--- Start of Records for the task ---
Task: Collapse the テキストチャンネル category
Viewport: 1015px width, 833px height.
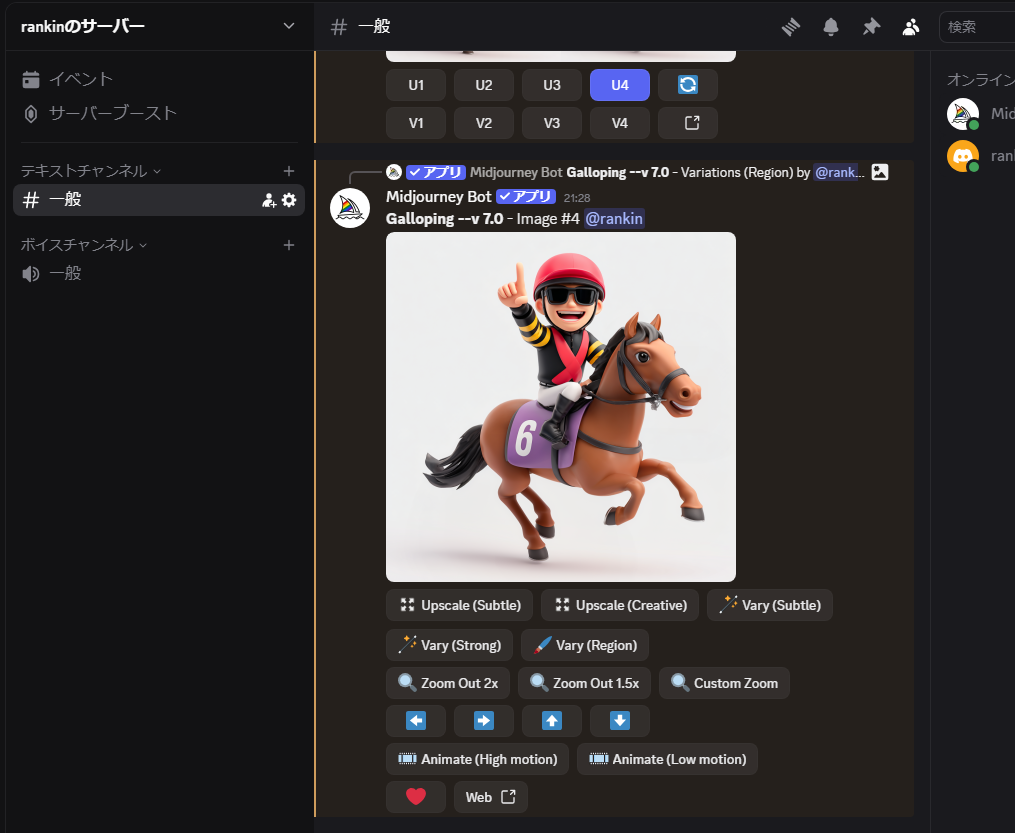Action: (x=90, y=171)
--- End of Records for the task ---
--- Start of Records for the task ---
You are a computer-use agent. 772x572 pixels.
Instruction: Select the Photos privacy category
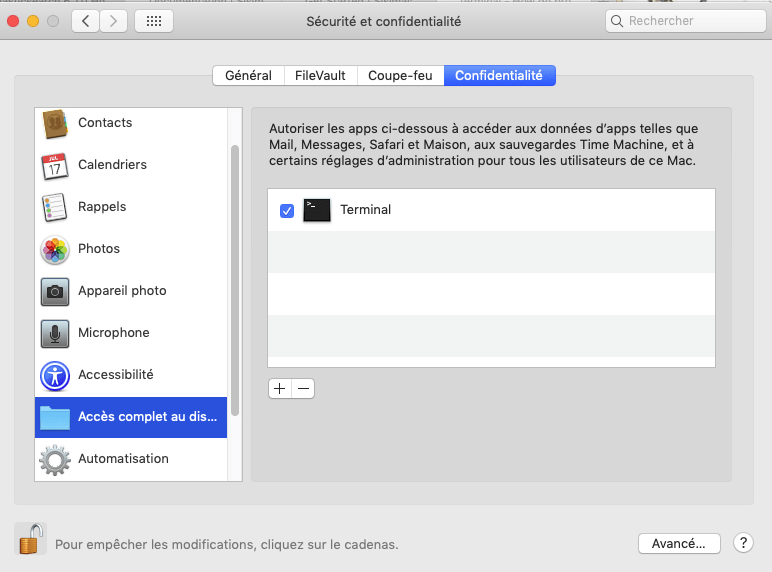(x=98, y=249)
--- End of Records for the task ---
--- Start of Records for the task ---
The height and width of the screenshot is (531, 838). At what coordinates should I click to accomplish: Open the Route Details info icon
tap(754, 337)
--- End of Records for the task ---
* **Exercise directions**:
Turn the records into a numbered list, starting at the line with "You are a computer-use agent. 772x572 pixels." and ending at the line with "(x=98, y=249)", both lines included. Skip blank lines and leave out the pictures.

* **Response**:
1. You are a computer-use agent. 772x572 pixels.
2. Instruction: Select the Photos privacy category
3. (x=98, y=249)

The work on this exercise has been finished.